While end-to-end video-to-audio generation has greatly improved, producing high-fidelity audio that authentically captures the nuances of visual content remains challenging. Like professionals in the creative industries, such generation requires sophisticated reasoning about items such as visual dynamics, acoustic environments, and temporal relationships. We present ThinkSound, a novel framework that leverages Chain-of-Thought (CoT) reasoning to enable stepwise, interactive audio generation and editing for videos. Our approach decomposes the process into three complementary stages: foundational foley generation that creates semantically coherent soundscapes, interactive object-centric refinement through precise user interactions, and targeted editing guided by natural language instructions. At each stage, a multimodal large language model generates contextually aligned CoT reasoning that guides a unified audio foundation model. Furthermore, we introduce AudioCoT, a comprehensive dataset with structured reasoning annotations that establishes connections between visual content, textual descriptions, and sound synthesis. Experiments demonstrate that ThinkSound achieves state-of-the-art performance in video-to-audio generation across both audio metrics and CoT metrics and excels in out-of-distribution Movie Gen Audio benchmark. The demo page is available at
https://ThinkSound-Project.github.io
.
Model Overview
Citation
If you find our work useful, please cite our paper:
@misc{liu2025thinksoundchainofthoughtreasoningmultimodal,
title={ThinkSound: Chain-of-Thought Reasoning in Multimodal Large Language Models for Audio Generation and Editing},
author={Huadai Liu and Jialei Wang and Kaicheng Luo and Wen Wang and Qian Chen and Zhou Zhao and Wei Xue},
year={2025},
eprint={2506.21448},
archivePrefix={arXiv},
primaryClass={eess.AS},
url={https://arxiv.org/abs/2506.21448},
}
Runs of FunAudioLLM ThinkSound on huggingface.co
0
Total runs
0
24-hour runs
0
3-day runs
0
7-day runs
0
30-day runs
More Information About ThinkSound huggingface.co Model
ThinkSound huggingface.co is an AI model on huggingface.co that provides ThinkSound's model effect (), which can be used instantly with this FunAudioLLM ThinkSound model. huggingface.co supports a free trial of the ThinkSound model, and also provides paid use of the ThinkSound. Support call ThinkSound model through api, including Node.js, Python, http.

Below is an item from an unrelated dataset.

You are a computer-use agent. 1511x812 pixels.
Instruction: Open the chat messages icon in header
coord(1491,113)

ThinkSound huggingface.co is an online trial and call api platform, which integrates ThinkSound's modeling effects, including api services, and provides a free online trial of ThinkSound, you can try ThinkSound online for free by clicking the link below.

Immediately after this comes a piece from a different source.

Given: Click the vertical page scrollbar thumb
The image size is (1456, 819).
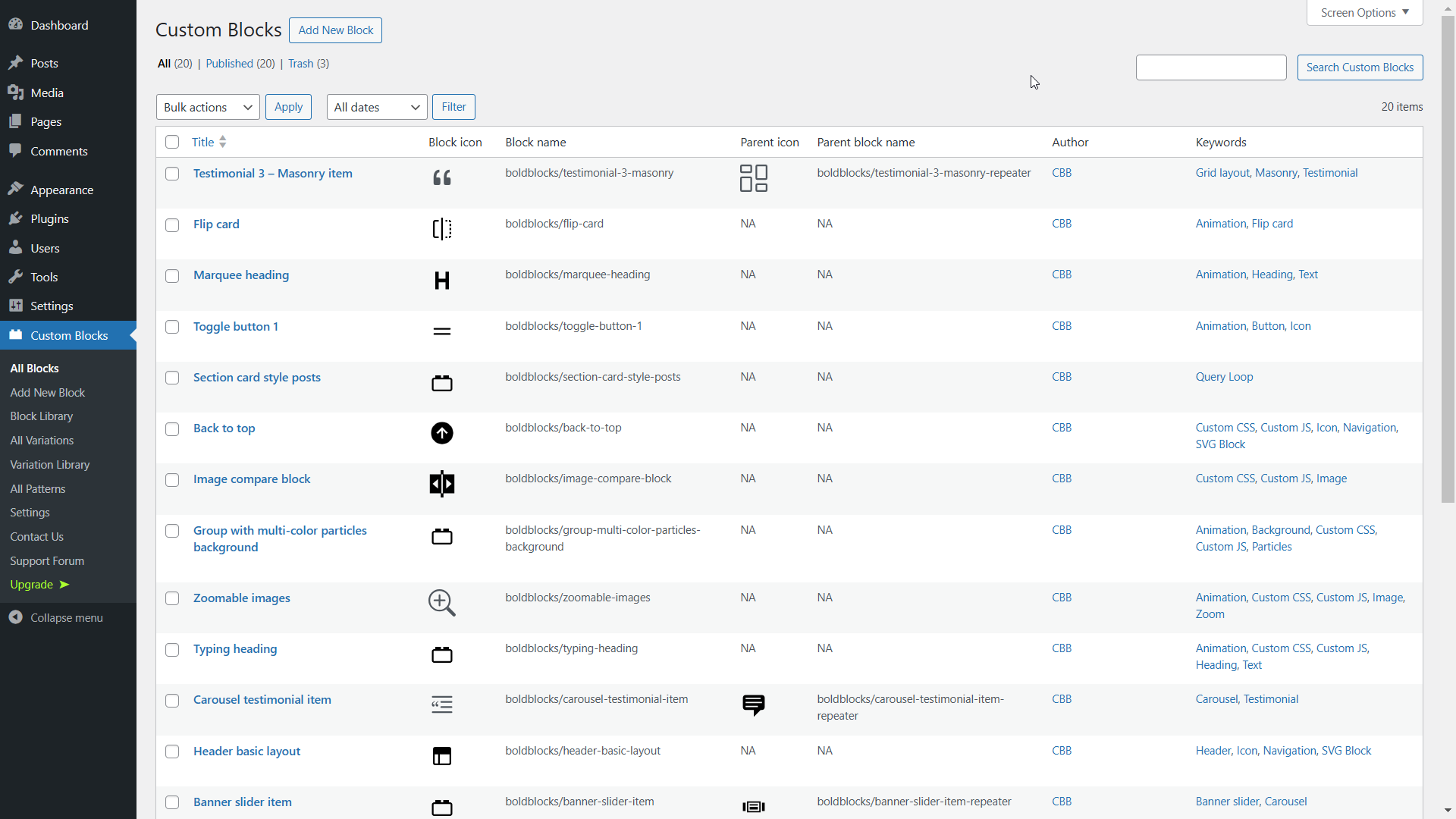Looking at the screenshot, I should point(1448,259).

FunAudioLLM ThinkSound online free url in huggingface.co:
ThinkSound is an open source model from GitHub that offers a free installation service, and any user can find ThinkSound on GitHub to install. At the same time, huggingface.co provides the effect of ThinkSound install, users can directly use ThinkSound installed effect in huggingface.co for debugging and trial. It also supports api for free installation.